WHAT THIS TASK INVOLVES: An exact reproduction of all entries is expected.

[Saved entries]

——————

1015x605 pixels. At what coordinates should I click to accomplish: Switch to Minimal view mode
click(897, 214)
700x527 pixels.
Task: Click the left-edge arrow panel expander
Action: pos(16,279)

——————

THE ANSWER:
1015x605 pixels. At what coordinates should I click to accomplish: Switch to Minimal view mode
click(897, 214)
700x527 pixels.
Task: Click the left-edge arrow panel expander
Action: pos(16,279)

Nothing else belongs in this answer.